> **What the task asks**: Copy out the records below word for word, leaving out the pictures.
--------------------------------
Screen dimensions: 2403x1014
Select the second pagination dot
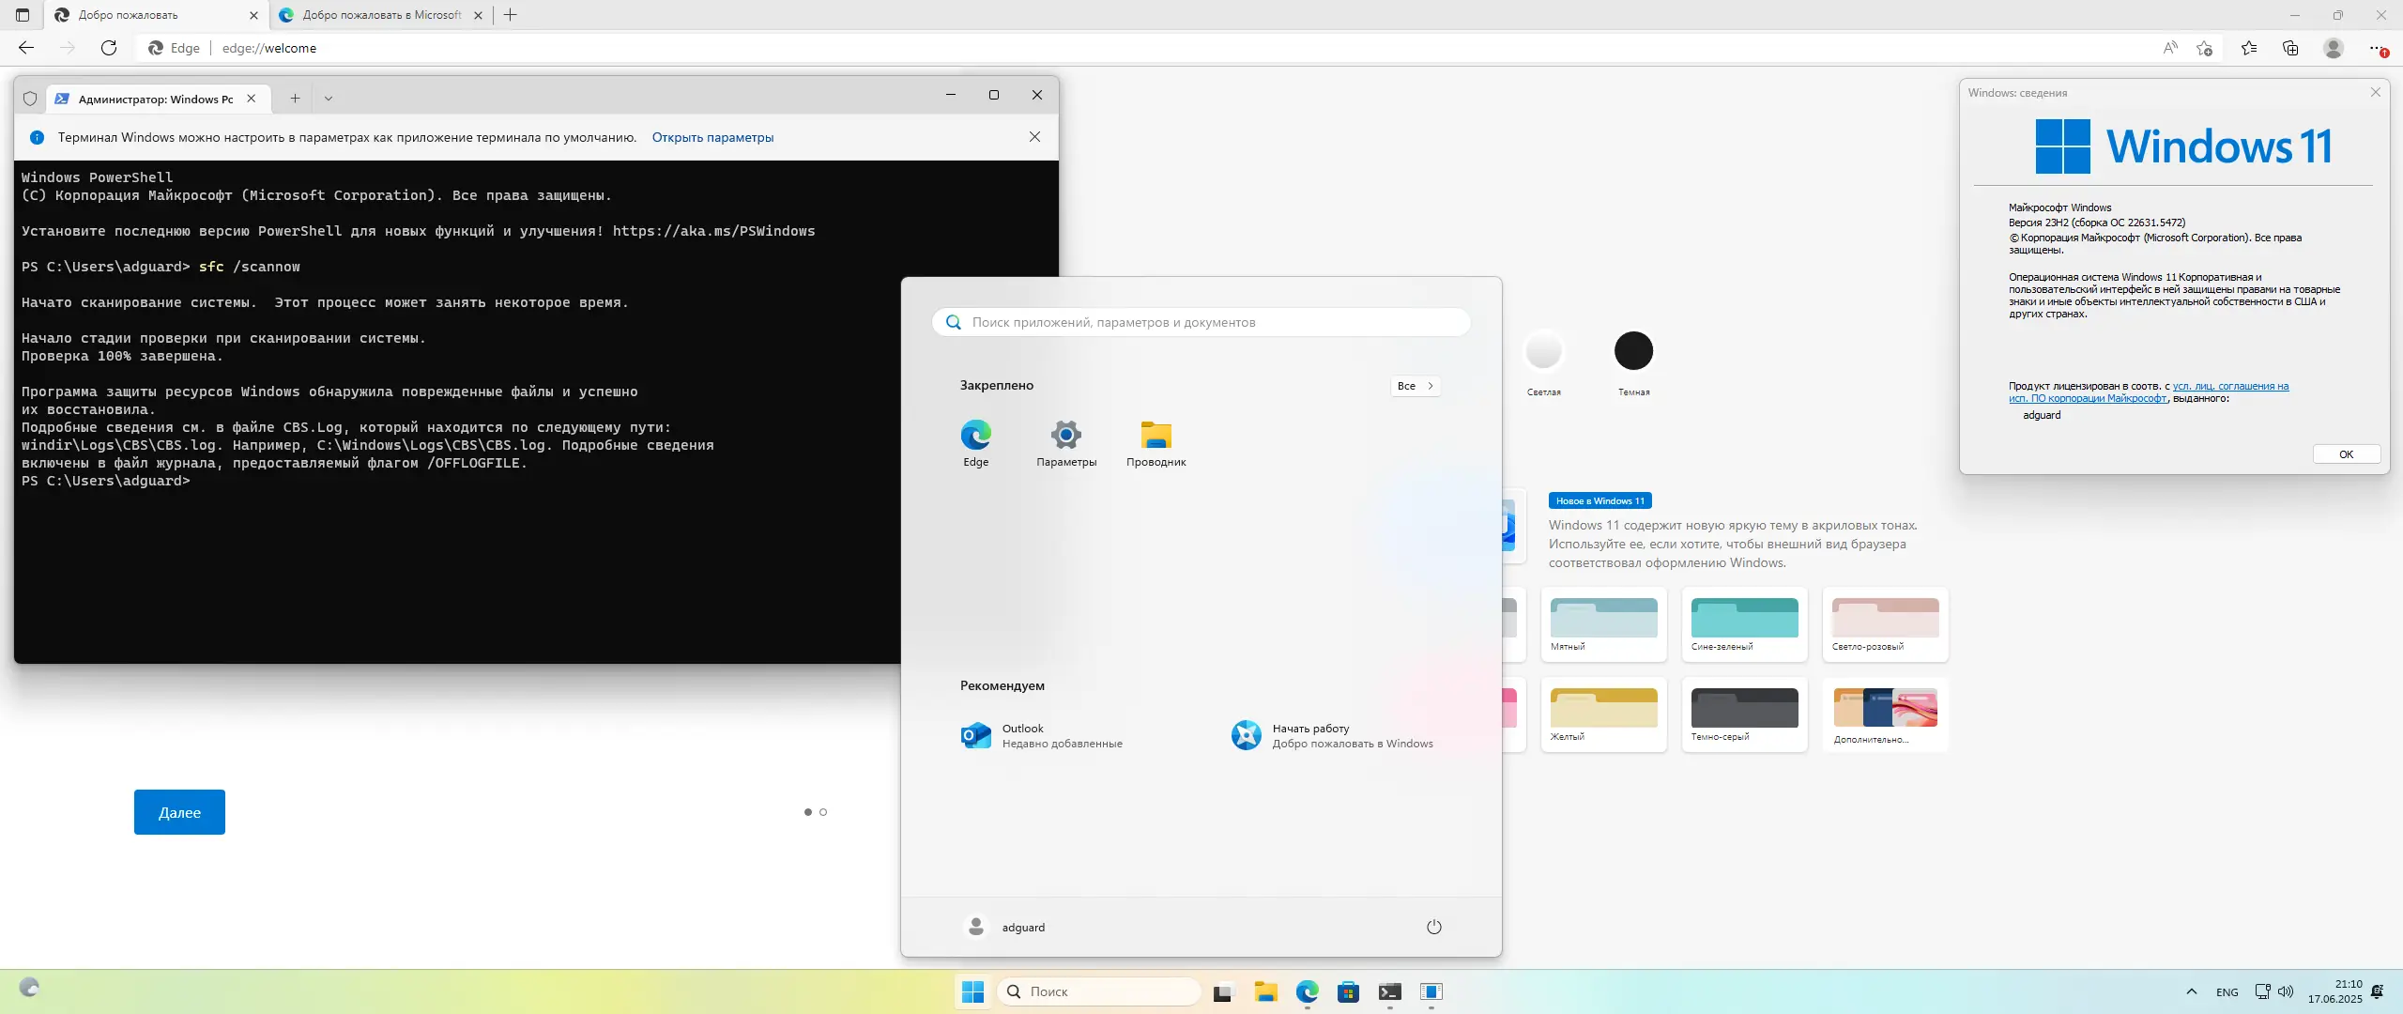823,812
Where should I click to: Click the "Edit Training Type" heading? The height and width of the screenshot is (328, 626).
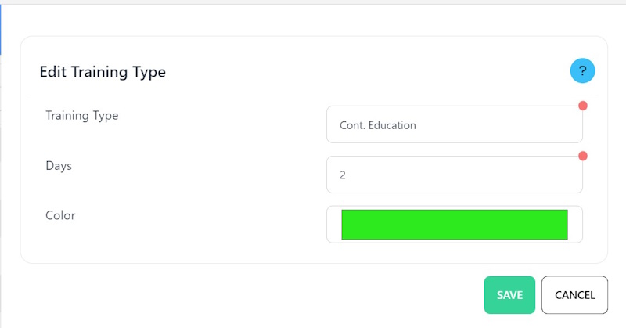tap(103, 72)
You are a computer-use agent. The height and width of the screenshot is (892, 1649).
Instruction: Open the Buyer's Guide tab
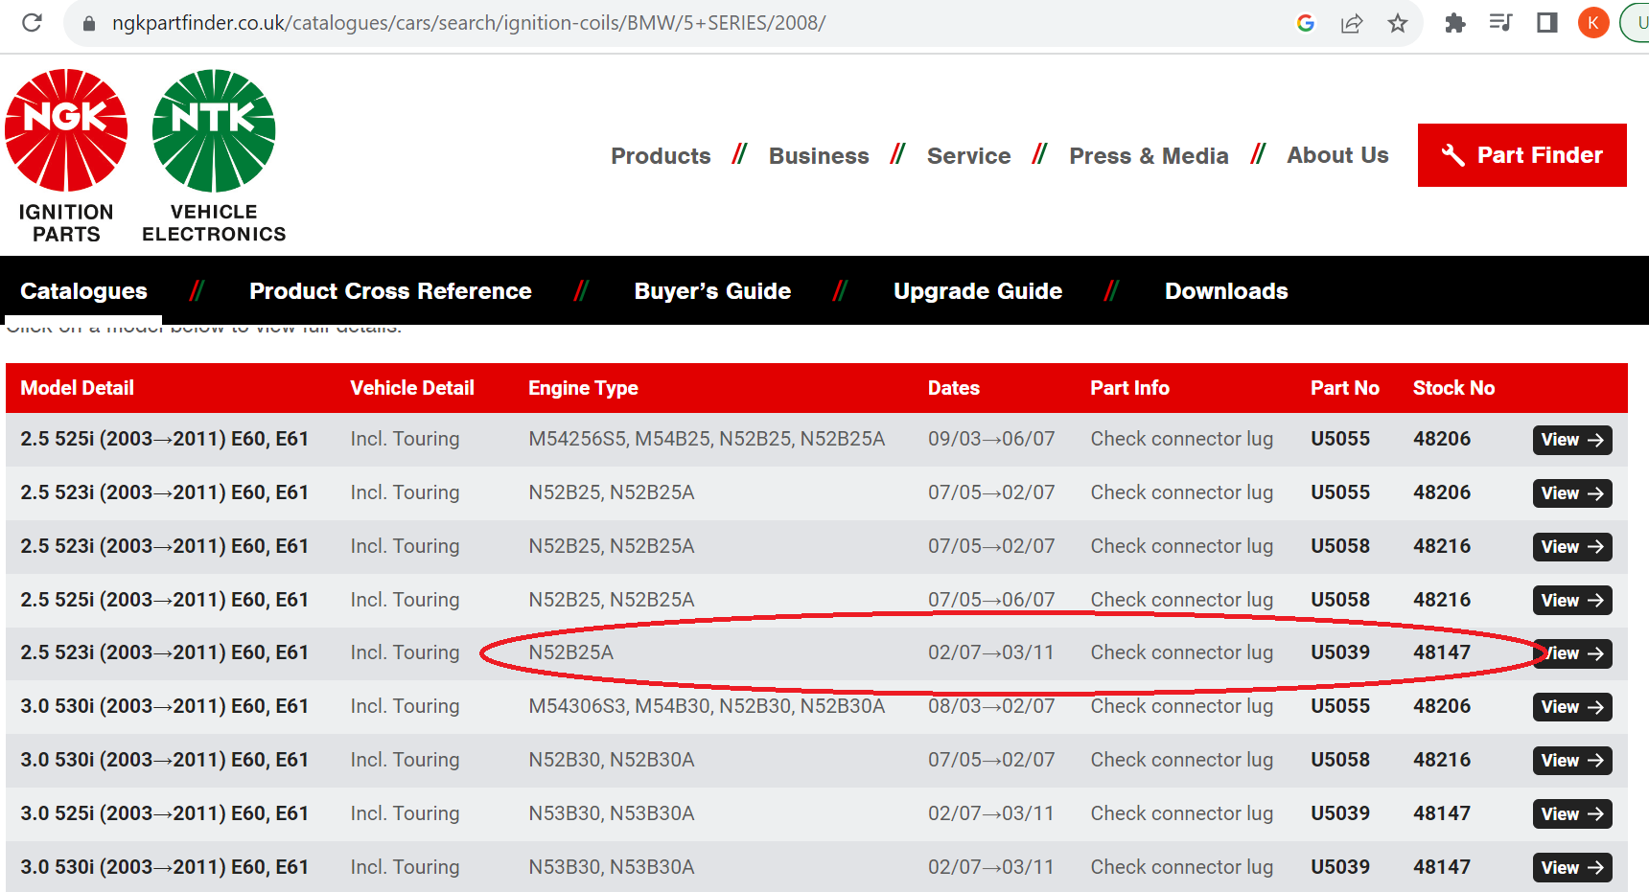point(712,291)
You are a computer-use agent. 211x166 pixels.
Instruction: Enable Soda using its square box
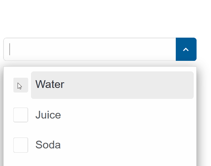(21, 145)
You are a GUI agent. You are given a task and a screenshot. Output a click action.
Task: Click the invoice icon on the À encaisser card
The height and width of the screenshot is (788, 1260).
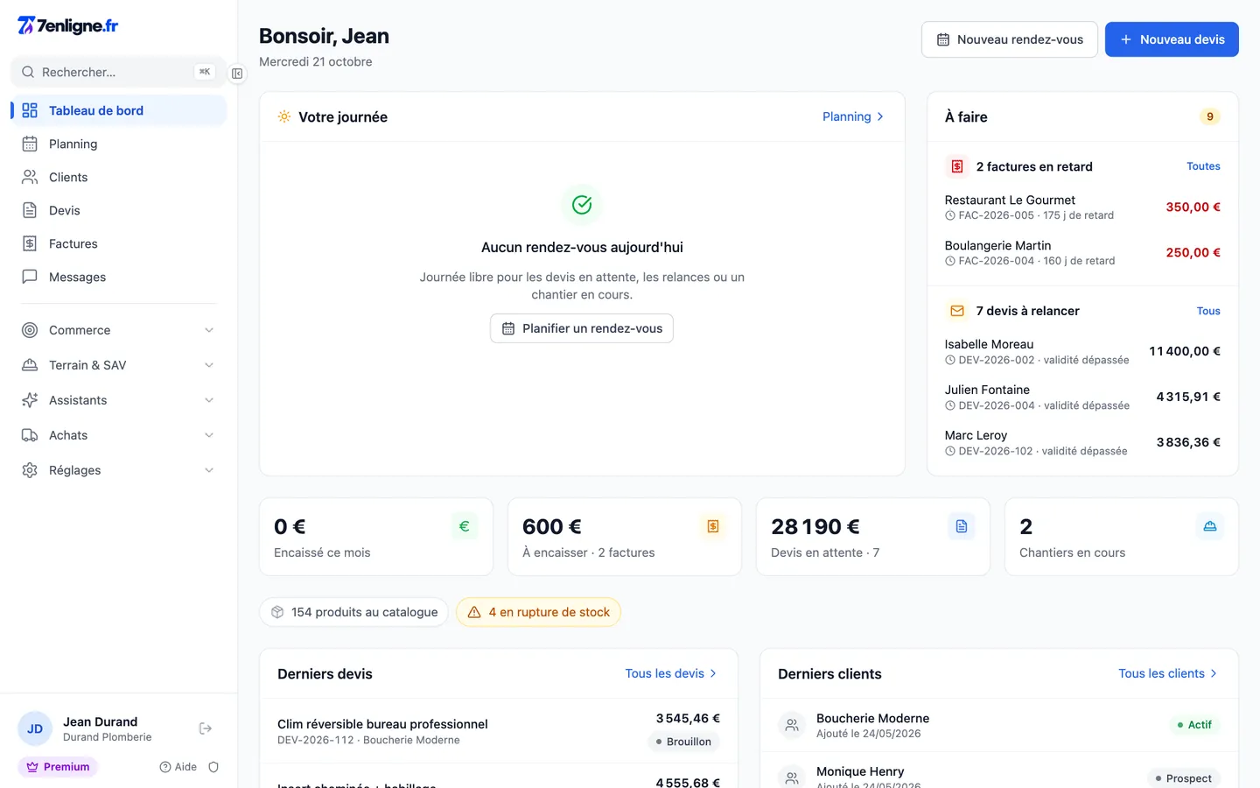713,526
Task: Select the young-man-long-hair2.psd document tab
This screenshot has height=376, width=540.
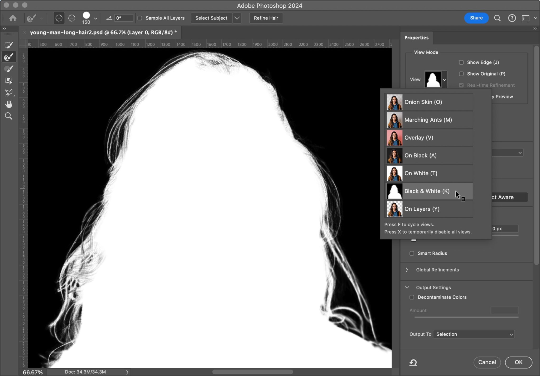Action: [x=103, y=32]
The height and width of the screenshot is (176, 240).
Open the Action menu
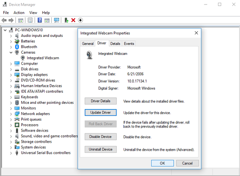coord(19,12)
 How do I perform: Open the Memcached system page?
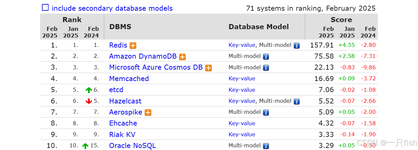click(x=129, y=79)
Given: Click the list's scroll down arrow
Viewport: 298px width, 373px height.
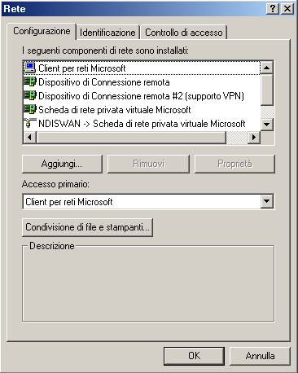Looking at the screenshot, I should pos(267,125).
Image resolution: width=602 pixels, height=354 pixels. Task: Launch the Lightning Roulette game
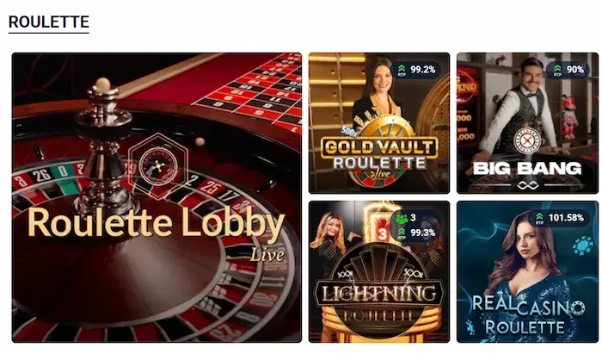379,272
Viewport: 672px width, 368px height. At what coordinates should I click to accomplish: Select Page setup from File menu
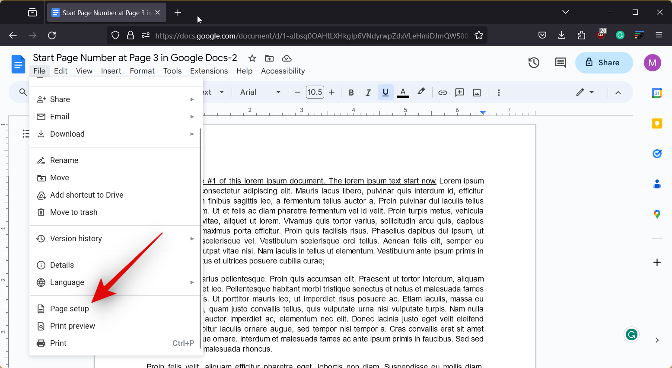pos(70,309)
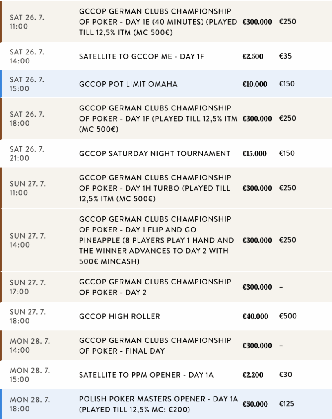Select the GCCOP High Roller tournament row

(120, 316)
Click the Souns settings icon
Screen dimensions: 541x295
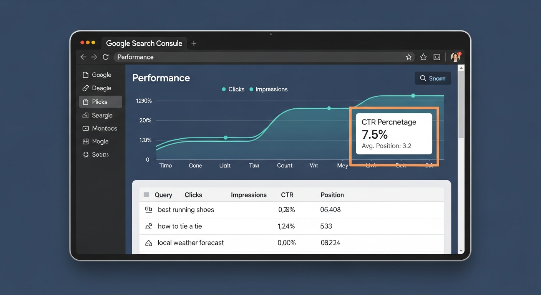pyautogui.click(x=85, y=154)
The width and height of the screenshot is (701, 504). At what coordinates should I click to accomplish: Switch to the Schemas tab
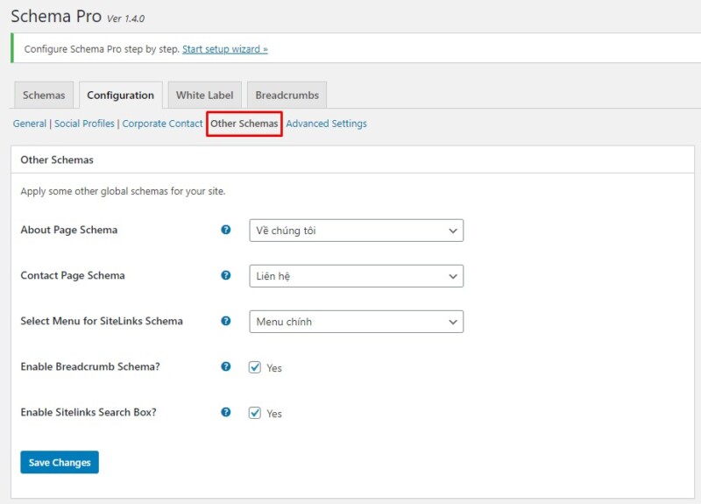[44, 96]
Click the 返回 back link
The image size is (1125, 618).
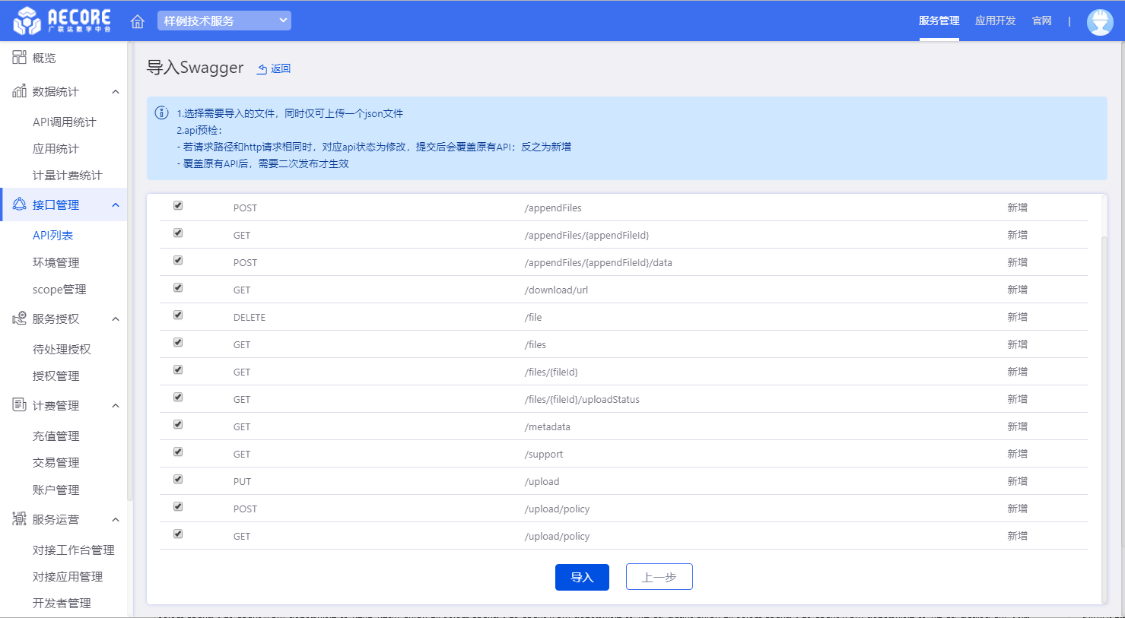275,68
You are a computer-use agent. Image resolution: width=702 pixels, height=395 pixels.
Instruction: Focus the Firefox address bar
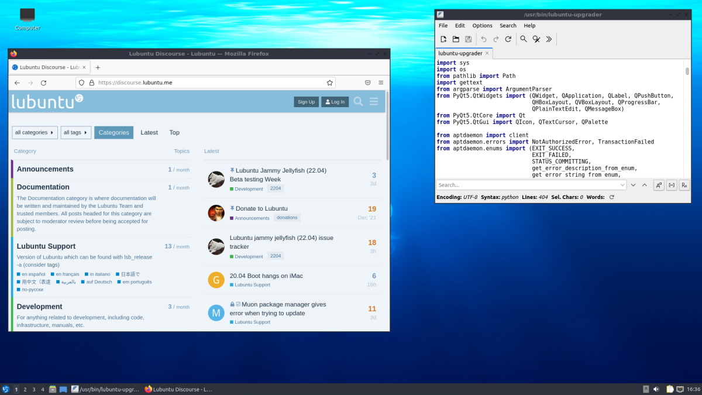[x=205, y=83]
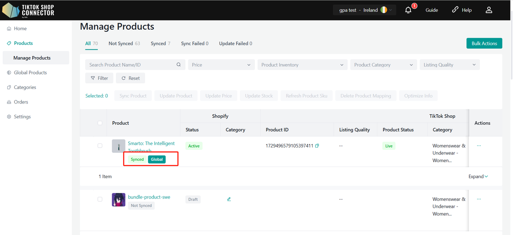The image size is (513, 235).
Task: Open the gpa test Ireland store selector
Action: (x=364, y=10)
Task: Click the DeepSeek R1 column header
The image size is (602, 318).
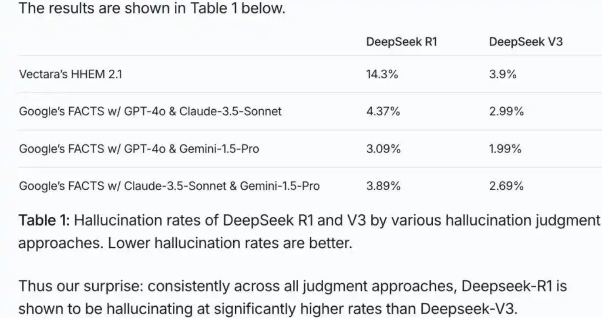Action: coord(401,42)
--------------------------------
> **Response**:
Screen dimensions: 2403x1014
Select the second pagination dot
823,812
Where should I click to: Click the "Edit Training Type" heading? The height and width of the screenshot is (328, 626).
tap(103, 72)
You are a computer-use agent. The height and width of the screenshot is (892, 1649).
Instruction: Open the Buyer's Guide tab
point(712,291)
You are a computer-use agent. 211x166 pixels.
Instruction: Enable Soda using its square box
(21, 145)
You are a GUI agent. You are given a task and a screenshot. Output a click action.
Task: Click the invoice icon on the À encaisser card
The height and width of the screenshot is (788, 1260).
713,526
Task: Select the young-man-long-hair2.psd document tab
This screenshot has height=376, width=540.
Action: [x=103, y=32]
The height and width of the screenshot is (176, 240).
Open the Action menu
coord(19,12)
 How do I perform: Open the Memcached system page?
click(x=129, y=79)
Given: Click the list's scroll down arrow
Viewport: 298px width, 373px height.
Looking at the screenshot, I should pos(267,125).
Image resolution: width=602 pixels, height=354 pixels. Task: Launch the Lightning Roulette game
379,272
Viewport: 672px width, 368px height. At what coordinates should I click to accomplish: Select Page setup from File menu
pos(70,309)
Select the GCCOP High Roller tournament row

(120, 316)
Click the Souns settings icon
Screen dimensions: 541x295
pyautogui.click(x=85, y=154)
The width and height of the screenshot is (701, 504). At what coordinates should I click to accomplish: Switch to the Schemas tab
[44, 96]
Click the 返回 back link
The image size is (1125, 618).
275,68
You are a computer-use agent. Image resolution: width=702 pixels, height=395 pixels.
Instruction: Focus the Firefox address bar
[x=205, y=83]
The image size is (513, 235).
Task: Open the gpa test Ireland store selector
Action: (x=364, y=10)
Task: Click the DeepSeek R1 column header
The image size is (602, 318).
Action: coord(401,42)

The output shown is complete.